Well where do I begin. I will start that I am 37 years old I have neurofibromatosis type one. I was a spontaneous mutation and I was diagnosed at infancy . As a result I was born with a bowed right tibia which resulted in 13+ surgeries and I wore a leg brace growing up. My leg got weaker due to the pseudoarthrosis and in 2013 I fractured my leg 7 separate times. I elected to have my leg amputated below the knee in May of 2014. I have had two revision surgeries on it since then and I am awaiting one more. Also I have a brain tumor and hundreds of fibromas on the skin. The biggest thing I do suffer from now is a widespread nerve pain throughout my body.

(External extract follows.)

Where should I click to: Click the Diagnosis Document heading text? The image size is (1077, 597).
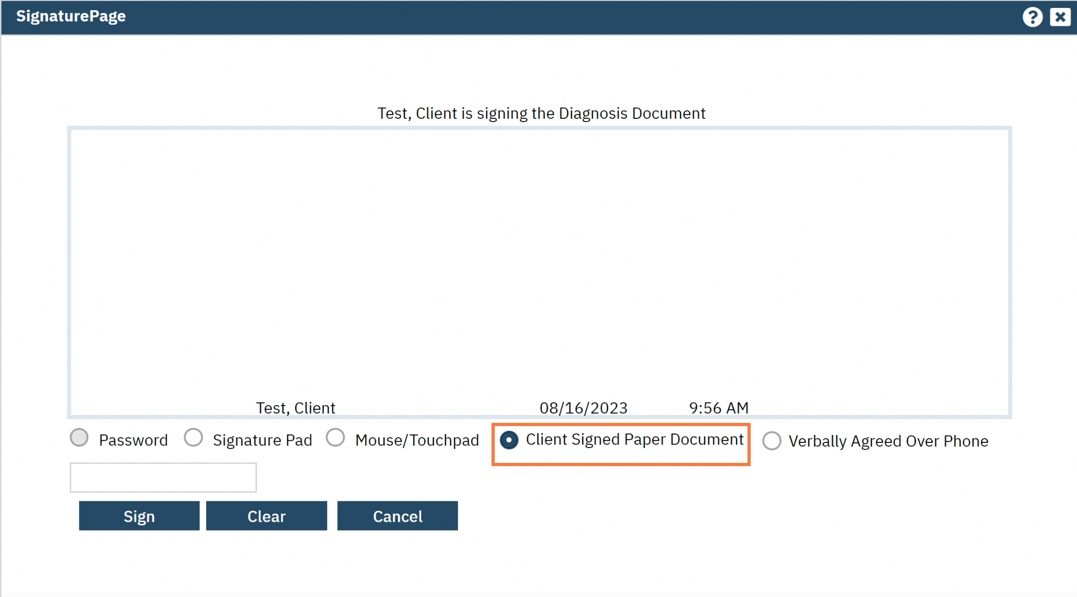541,113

My son Jordan is 12 years old and he also has neurofibromatosis type one. Jordan has an astrocytoma brain tumor, spinal cord tumors, learning difficulties, and a scoliosis which requires him to wear a back brace 23 hours a day.
My son Jeremy is 10 years old and he has a brain cyst, spinal cord tumors, liver lesions, numerous tumors along the side of his neck as well as one that wraps around his trachea. To top it all off he also has acid reflux disease and celiac disease which I know are not related to the neurofibromatosis. Jeremy also has something called Dural Ectasia which is a fluid buildup in the sacral region of his spine.

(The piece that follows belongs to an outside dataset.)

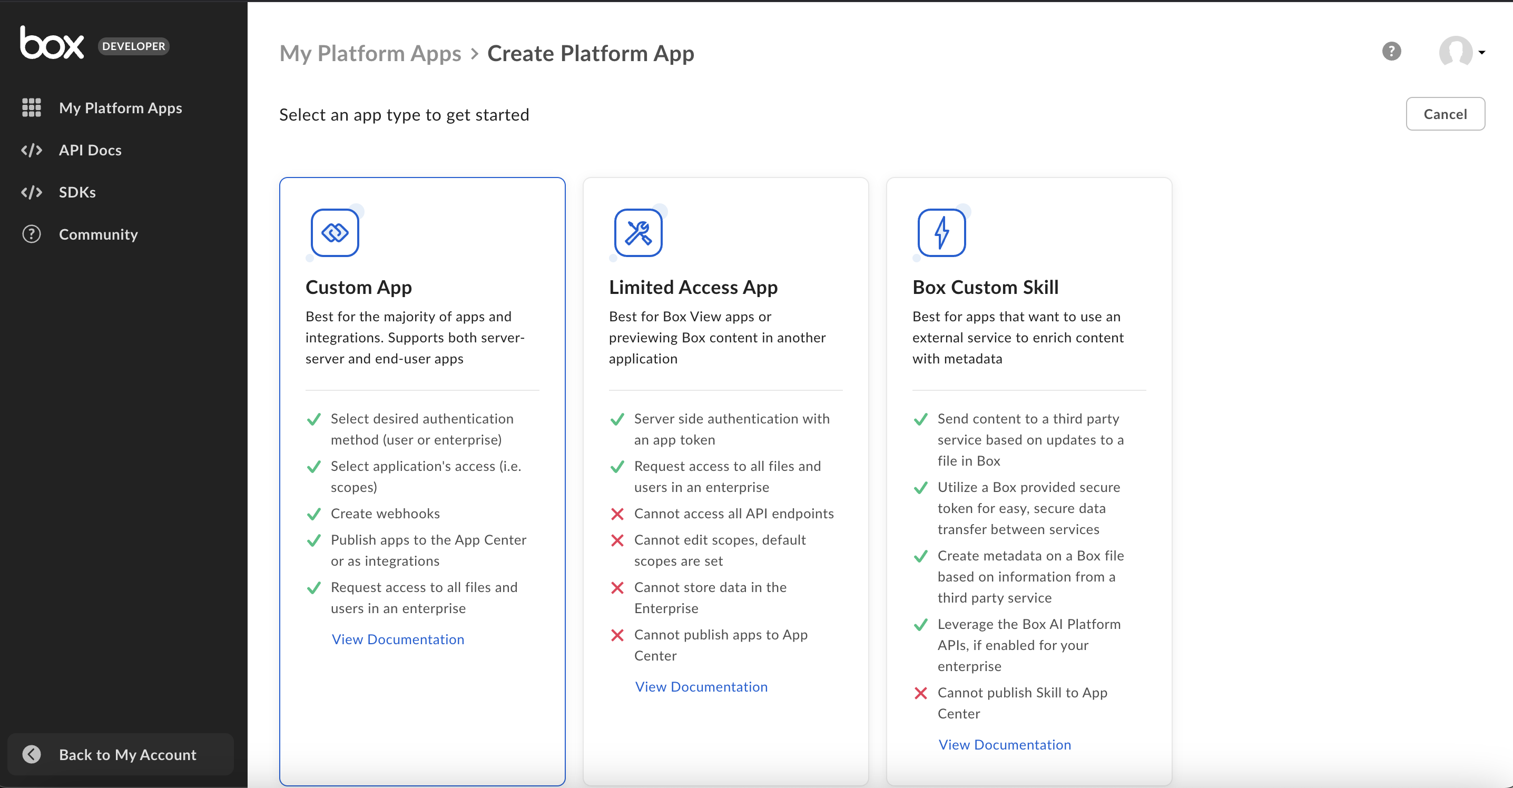Click the API Docs code icon
1513x788 pixels.
31,150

My two boys visit lots of doctors annually and have had numerous MRIs. I wish more than nothing that I could wave a magic wand and take this away from my children. They suffer daily from pain and ridicule from people that don't understand. But, despite all of their setbacks they are two amazing, energetic boys. Who try very hard and try and compete in sports. Their health issues may slow them down a bit but will never deter them and make it so they stop trying.
We are all fighters and we may have NF but, NF doesn't have us!